--- L'exercice ---
Répondez à ces questions d'après l'extrait sur la directive 2005/29/CE :
1. À quelle date le Parlement européen et le Conseil ont-ils adopté la directive ?
2. En quel mois et en quelle année la Commission a-t-elle déposé sa proposition de directive ?
3. En combien de temps la directive vise-t-elle à harmoniser les législations nationales ?

--- Extrait du document ---
··········

DROIT DE LA CONSOMMATION

Généralités - Notion consommateur - Pratiques du commerce

La Directive 2005/29/CE du 11 mai 2005 relative aux pratiques commerciales déloyales
I. Introduction

Le Parlement européen et le Conseil ont adopté le 11 mai 2005 une nouvelle directive (ci-après directive 2005/29/CE) relative aux pratiques commerciales déloyales des entreprises vis-à-vis des consommateurs [1]. Celle-ci est l'aboutissement d'une initiative prise par la direction générale “santé et protection des consommateurs” de la Commission qui avait publié le livre vert sur la protection des consommateurs dans l'Union européenne. Elle se proposait d'analyser la situation actuelle au sein de l'Union européenne et de lancer une consultation publique sur les orientations à donner dans le futur à la protection des consommateurs au sein de l'Europe [2]. Après une consultation et une étude approfondie des législations dans les différents pays de l'Union, la Commission déposait au mois de juin 2003 une proposition de directive sur les pratiques du commerce accompagnée d'une étude d'évaluation d'impact de ladite proposition [3].

Cette directive vise à harmoniser dans un délai de deux ans les législations nationales en matière de pratiques du commerce qui, faut-il le rappeler, souffrent de la plus grande disparité. Celle-ci constitue un frein manifeste aux échanges commerciaux et notamment aux achats transfrontaliers, outre l'insécurité juridique qui en résulte tant pour les entreprises désireuses de pénétrer d'autres marchés que pour les consommateurs souhaitant étendre leurs achats à des entreprises établies dans d'autres pays que celui de leur résidence. La transposition de la directive en droit belge devrait bouleverser de manière substantielle certaines parties de la loi du 14 juillet 1991 sur les pratiques du commerce et sur l'information et la protection du consommateur, telles que la réglementation sur les annonces de réduction de prix, la vente à perte, les offres conjointes, les bons de valeur, pour ne citer que les principales.

··········

--- Enregistrements ---
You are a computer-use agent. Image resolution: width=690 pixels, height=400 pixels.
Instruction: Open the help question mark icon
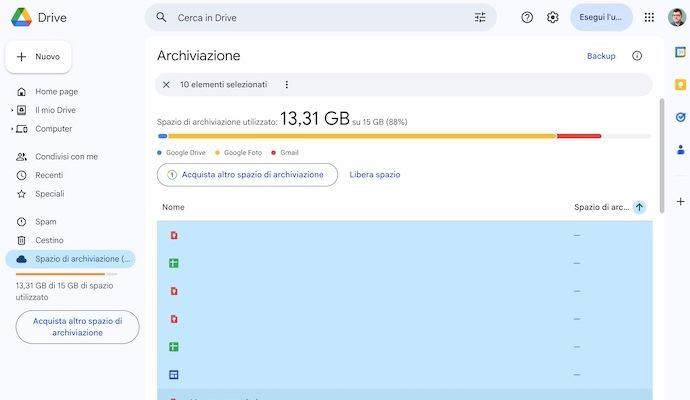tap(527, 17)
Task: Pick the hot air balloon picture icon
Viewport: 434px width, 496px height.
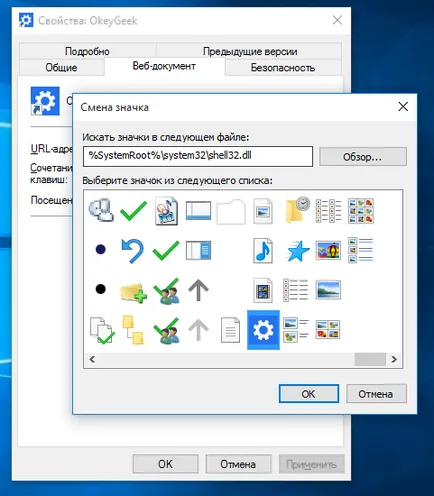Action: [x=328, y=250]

··········

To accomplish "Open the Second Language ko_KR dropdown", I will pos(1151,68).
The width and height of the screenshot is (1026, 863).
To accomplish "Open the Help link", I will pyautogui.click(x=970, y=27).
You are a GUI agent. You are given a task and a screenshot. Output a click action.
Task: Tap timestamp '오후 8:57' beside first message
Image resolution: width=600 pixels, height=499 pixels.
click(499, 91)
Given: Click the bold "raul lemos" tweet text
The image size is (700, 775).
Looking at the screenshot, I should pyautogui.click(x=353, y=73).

··········

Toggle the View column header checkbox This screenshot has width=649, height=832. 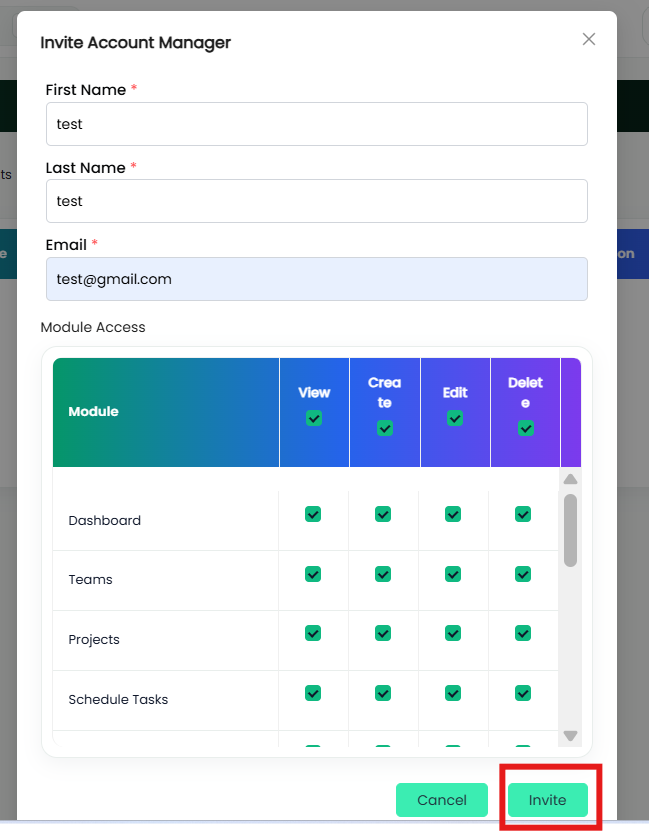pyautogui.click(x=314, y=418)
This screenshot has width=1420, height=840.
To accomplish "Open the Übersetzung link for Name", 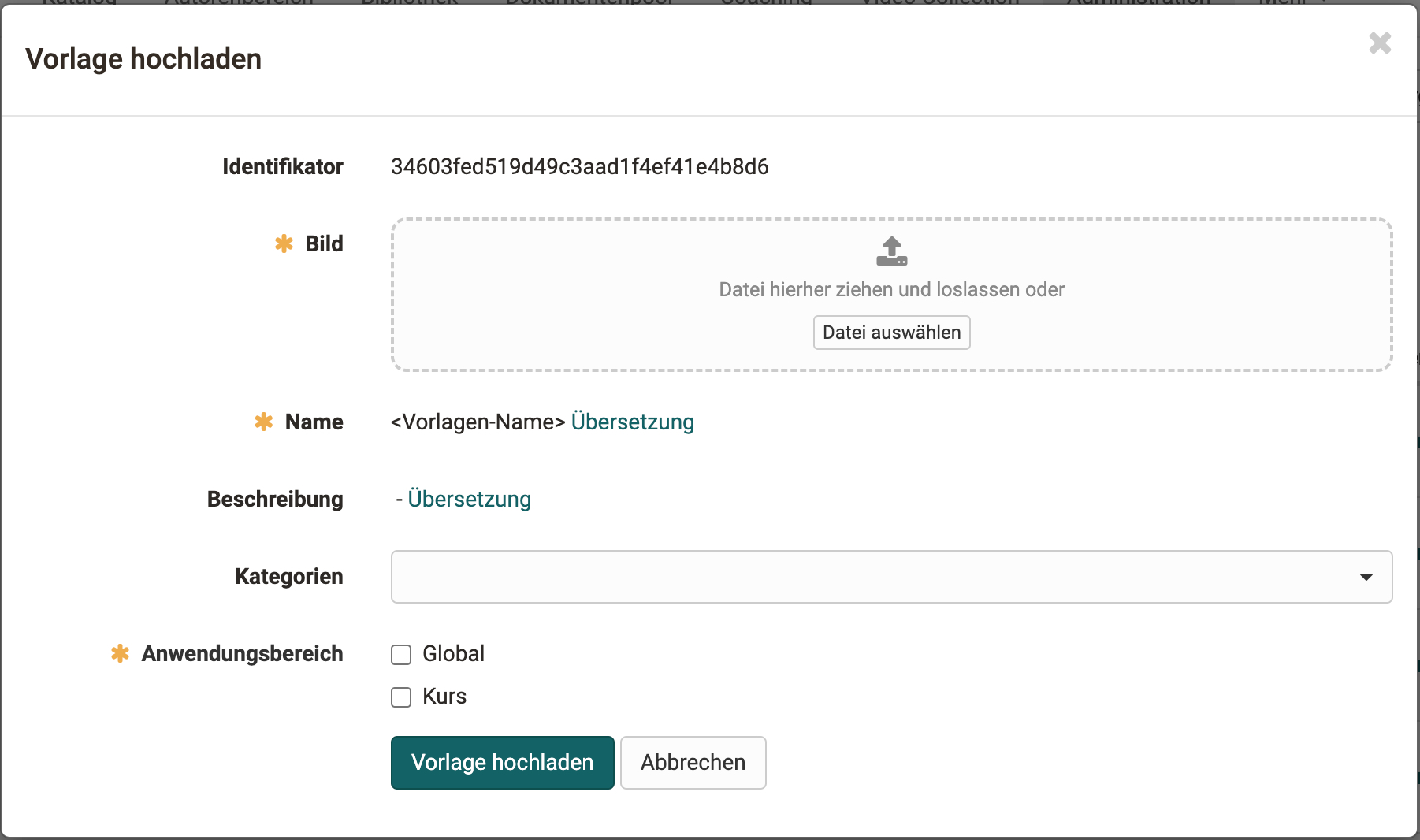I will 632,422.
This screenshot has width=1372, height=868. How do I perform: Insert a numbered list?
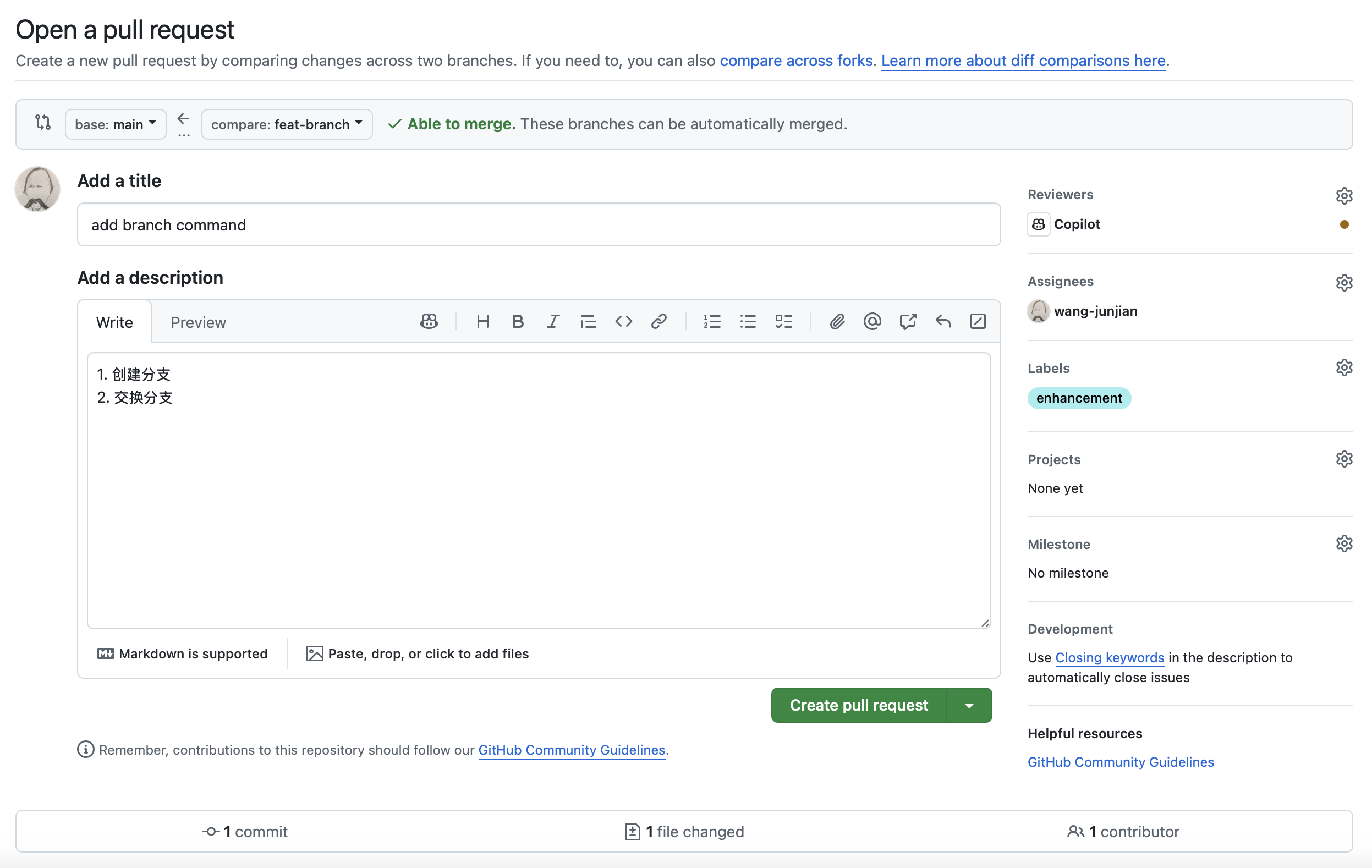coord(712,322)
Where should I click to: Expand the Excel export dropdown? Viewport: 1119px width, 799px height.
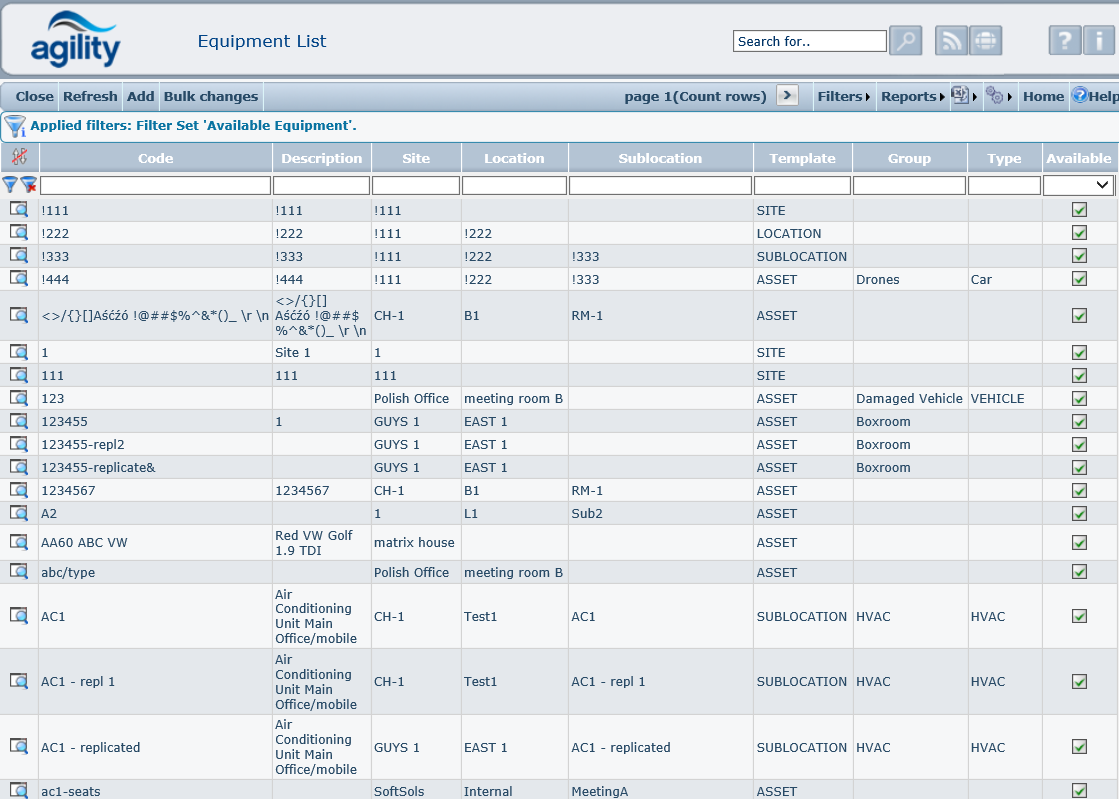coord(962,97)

··········

--- Solution ci-dessous ---
1. Le 11 mai 2005.
2. En juin 2003.
3. En deux ans.